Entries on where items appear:
###

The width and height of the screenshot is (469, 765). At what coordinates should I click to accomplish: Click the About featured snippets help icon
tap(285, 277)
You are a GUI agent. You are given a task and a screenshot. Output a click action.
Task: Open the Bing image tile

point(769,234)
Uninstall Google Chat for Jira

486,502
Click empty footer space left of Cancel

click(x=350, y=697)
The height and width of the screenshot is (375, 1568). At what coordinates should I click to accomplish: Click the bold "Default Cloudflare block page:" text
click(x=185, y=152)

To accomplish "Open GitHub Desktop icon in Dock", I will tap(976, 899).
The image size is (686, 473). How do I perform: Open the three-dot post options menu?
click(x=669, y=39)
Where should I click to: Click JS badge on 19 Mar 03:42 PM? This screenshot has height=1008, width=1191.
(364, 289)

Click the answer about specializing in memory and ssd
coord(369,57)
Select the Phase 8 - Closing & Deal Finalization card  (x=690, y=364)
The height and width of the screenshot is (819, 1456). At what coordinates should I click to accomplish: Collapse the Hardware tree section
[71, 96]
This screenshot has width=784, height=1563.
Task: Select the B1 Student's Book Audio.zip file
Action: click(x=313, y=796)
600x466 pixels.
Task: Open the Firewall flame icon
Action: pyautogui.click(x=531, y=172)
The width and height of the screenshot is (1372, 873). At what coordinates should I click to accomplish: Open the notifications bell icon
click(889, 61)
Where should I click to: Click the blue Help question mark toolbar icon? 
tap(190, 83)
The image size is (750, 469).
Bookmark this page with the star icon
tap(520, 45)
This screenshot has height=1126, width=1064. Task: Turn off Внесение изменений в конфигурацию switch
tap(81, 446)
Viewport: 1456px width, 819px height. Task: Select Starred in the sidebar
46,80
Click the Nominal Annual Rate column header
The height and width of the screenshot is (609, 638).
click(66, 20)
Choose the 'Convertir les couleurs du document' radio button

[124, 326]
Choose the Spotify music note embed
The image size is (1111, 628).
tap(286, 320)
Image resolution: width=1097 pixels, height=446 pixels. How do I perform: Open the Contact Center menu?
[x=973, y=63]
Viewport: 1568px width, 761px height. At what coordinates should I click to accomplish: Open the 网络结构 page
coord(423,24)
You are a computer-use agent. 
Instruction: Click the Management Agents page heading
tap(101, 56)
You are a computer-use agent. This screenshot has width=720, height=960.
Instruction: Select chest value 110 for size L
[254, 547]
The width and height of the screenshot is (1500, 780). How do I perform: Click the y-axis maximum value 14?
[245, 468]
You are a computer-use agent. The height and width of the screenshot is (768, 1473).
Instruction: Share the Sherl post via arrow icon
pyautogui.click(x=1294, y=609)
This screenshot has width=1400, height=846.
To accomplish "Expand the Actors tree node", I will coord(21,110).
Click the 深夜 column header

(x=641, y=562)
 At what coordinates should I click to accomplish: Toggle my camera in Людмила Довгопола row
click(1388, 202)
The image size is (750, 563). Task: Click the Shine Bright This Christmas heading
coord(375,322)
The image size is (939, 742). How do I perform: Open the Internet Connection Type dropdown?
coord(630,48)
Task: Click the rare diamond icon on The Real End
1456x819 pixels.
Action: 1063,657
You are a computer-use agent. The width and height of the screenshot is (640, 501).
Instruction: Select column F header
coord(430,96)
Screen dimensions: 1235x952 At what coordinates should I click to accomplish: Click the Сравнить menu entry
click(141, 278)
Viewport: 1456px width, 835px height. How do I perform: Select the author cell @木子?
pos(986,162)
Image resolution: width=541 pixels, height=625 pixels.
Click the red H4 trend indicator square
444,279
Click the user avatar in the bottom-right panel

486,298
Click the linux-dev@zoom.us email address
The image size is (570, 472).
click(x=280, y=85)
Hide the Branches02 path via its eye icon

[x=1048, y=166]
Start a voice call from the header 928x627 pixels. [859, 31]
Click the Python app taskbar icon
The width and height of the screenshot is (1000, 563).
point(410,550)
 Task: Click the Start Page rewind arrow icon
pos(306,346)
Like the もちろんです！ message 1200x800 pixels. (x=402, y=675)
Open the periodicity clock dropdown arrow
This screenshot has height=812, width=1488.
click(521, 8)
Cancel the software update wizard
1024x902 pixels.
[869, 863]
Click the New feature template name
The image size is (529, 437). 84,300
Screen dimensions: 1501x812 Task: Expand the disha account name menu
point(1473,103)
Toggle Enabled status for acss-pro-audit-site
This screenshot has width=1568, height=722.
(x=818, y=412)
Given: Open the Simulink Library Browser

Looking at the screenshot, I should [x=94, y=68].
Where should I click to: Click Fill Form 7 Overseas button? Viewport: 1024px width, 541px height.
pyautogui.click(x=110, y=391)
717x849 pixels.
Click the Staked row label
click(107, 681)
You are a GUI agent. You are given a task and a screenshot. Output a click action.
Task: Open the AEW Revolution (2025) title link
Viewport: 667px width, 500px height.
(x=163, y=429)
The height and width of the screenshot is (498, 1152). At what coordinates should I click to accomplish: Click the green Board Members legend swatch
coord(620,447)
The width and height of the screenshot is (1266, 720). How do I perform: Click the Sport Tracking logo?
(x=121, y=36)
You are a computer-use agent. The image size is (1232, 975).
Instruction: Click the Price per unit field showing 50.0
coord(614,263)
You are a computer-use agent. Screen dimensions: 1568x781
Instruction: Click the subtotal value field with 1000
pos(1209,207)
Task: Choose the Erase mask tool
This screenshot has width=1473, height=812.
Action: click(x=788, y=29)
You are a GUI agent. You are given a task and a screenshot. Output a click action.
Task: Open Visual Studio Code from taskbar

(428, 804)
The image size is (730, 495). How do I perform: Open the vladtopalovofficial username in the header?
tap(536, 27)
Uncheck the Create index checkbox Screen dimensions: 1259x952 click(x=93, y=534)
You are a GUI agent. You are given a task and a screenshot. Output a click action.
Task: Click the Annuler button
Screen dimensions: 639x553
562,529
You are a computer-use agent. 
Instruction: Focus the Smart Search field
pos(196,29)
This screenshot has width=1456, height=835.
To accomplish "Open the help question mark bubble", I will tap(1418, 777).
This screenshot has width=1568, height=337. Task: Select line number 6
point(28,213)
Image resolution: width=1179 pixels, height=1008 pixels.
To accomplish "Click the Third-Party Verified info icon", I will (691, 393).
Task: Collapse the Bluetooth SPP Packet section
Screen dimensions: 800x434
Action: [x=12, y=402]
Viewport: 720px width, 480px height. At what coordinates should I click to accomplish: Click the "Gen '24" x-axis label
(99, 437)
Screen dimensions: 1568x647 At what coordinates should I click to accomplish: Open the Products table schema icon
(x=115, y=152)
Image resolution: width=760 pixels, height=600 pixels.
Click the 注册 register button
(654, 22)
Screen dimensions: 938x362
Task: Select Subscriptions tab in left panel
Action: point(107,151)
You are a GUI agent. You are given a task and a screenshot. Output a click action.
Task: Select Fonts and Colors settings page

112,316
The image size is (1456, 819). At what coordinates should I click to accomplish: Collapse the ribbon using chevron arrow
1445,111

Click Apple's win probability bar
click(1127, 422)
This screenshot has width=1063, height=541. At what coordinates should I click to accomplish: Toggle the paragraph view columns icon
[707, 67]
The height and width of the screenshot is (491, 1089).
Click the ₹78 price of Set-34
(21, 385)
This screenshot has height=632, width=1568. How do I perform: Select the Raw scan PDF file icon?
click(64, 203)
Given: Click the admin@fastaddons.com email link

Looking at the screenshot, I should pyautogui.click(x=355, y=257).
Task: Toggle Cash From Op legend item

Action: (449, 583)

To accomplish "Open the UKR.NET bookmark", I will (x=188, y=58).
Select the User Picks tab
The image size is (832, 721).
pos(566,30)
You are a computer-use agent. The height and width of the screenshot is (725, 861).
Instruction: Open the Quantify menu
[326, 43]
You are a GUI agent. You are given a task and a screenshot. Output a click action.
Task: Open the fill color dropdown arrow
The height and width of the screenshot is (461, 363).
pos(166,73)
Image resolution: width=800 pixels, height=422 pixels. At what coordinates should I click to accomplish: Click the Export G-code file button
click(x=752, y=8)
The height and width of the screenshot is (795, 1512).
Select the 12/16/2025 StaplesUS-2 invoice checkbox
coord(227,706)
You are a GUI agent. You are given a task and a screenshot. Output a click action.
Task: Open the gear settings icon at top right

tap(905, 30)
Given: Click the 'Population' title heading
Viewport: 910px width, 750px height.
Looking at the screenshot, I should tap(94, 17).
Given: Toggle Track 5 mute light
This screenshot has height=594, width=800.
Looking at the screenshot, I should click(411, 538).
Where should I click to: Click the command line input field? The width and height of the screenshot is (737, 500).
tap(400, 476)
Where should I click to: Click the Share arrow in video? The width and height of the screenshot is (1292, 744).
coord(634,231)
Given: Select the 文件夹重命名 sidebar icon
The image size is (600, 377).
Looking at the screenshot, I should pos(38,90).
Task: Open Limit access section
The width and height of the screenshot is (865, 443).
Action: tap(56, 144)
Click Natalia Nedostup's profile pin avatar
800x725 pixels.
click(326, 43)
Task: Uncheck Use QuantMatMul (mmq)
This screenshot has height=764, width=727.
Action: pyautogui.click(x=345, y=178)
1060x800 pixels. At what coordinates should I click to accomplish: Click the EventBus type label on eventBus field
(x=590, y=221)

###

■ What the task requires:
Retype everything in the data from the line containing "is (768, 1473)." down to the line containing "(x=641, y=562)", both of those lines included, with nothing changed.

■ Output of the task:
You are a computer-use agent. The height and width of the screenshot is (768, 1473).
Instruction: Share the Sherl post via arrow icon
pyautogui.click(x=1294, y=609)
This screenshot has width=1400, height=846.
To accomplish "Expand the Actors tree node", I will coord(21,110).
Click the 深夜 column header

(x=641, y=562)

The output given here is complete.